Task directions: All lines from the one with "Play the captcha audio" through the last are to be given again exactly as they stand in the data below, and only those.

Records provided:
--------

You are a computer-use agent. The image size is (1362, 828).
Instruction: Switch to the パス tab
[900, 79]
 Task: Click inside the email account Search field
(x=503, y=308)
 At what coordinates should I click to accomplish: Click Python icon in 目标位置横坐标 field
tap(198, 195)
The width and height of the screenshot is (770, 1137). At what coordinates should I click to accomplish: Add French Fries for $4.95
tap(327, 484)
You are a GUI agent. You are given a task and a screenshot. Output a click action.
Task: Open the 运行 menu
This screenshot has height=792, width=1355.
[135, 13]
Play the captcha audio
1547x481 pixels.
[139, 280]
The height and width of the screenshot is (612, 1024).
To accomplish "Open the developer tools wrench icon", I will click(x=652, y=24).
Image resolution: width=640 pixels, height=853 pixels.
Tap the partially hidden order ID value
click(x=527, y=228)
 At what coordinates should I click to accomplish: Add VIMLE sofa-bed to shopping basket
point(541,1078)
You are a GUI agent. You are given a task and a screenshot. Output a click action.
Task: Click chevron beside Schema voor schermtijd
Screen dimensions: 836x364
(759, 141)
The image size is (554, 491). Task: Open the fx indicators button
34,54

--------

Finished exercise:
Play the captcha audio
1547x481 pixels.
[139, 280]
The height and width of the screenshot is (612, 1024).
To accomplish "Open the developer tools wrench icon", I will click(x=652, y=24).
Image resolution: width=640 pixels, height=853 pixels.
Tap the partially hidden order ID value
click(x=527, y=228)
 At what coordinates should I click to accomplish: Add VIMLE sofa-bed to shopping basket
point(541,1078)
You are a GUI agent. You are given a task and a screenshot. Output a click action.
Task: Click chevron beside Schema voor schermtijd
Screen dimensions: 836x364
(759, 141)
The image size is (554, 491). Task: Open the fx indicators button
34,54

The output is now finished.